◆ WHAT TO WORK ON: Extract every line between the one with "Given: Click the" and the end of the entries, both included, word for word and free of pictures.
[[ EXTRACTED RECORDS open ]]
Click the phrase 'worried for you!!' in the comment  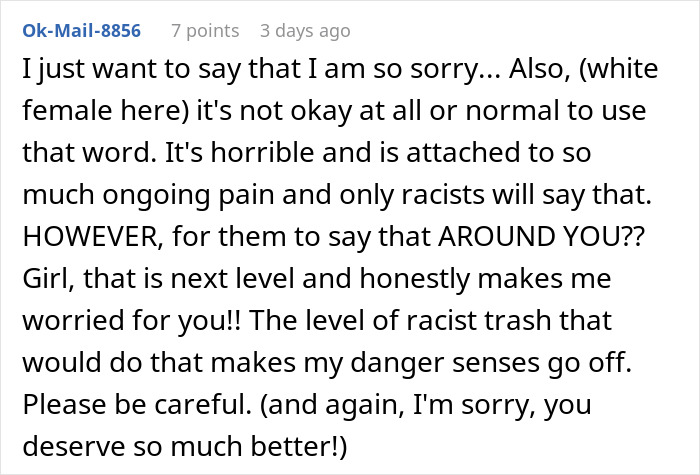tap(132, 320)
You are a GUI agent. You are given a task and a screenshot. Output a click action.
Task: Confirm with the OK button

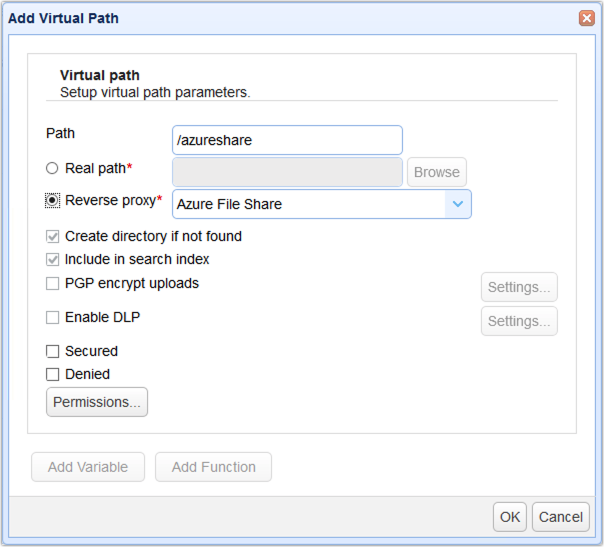[x=510, y=517]
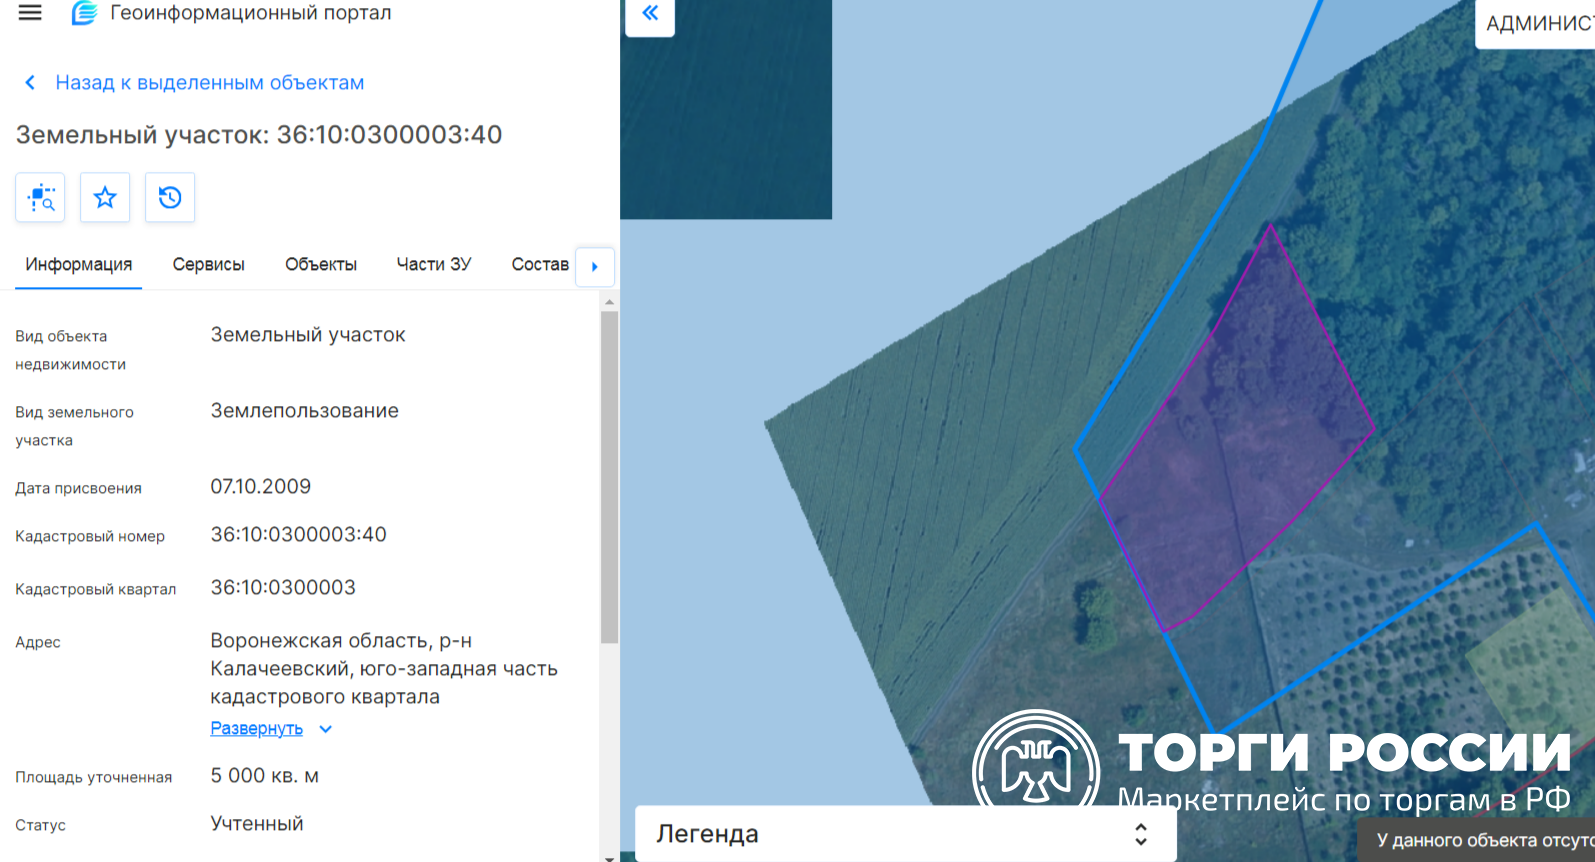Viewport: 1595px width, 862px height.
Task: Click the Geoportal logo icon
Action: pyautogui.click(x=84, y=13)
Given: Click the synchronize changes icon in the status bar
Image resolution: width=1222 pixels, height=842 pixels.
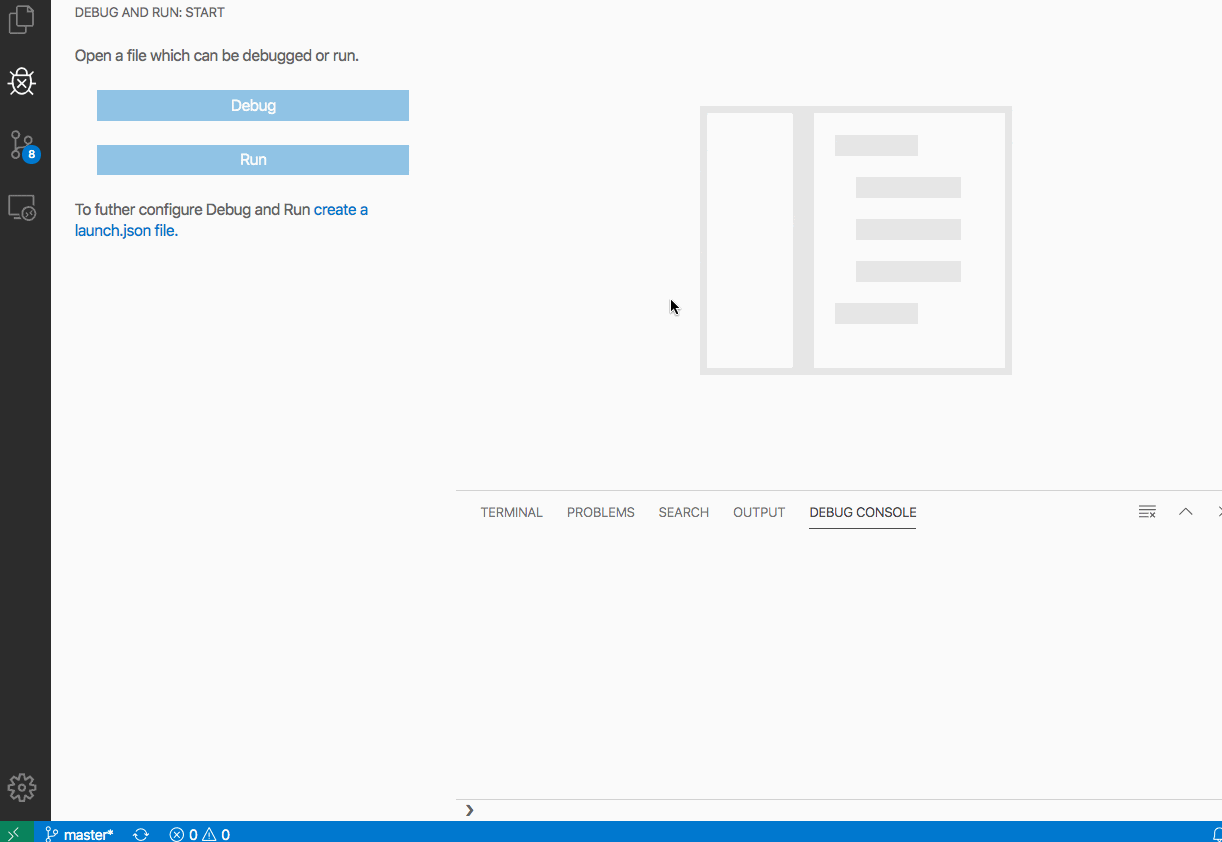Looking at the screenshot, I should click(x=140, y=833).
[[ EXTRACTED RECORDS closed ]]
◆ TASK RESPONSE:
Given: Click the synchronize changes icon in the status bar
Image resolution: width=1222 pixels, height=842 pixels.
Looking at the screenshot, I should click(x=140, y=833).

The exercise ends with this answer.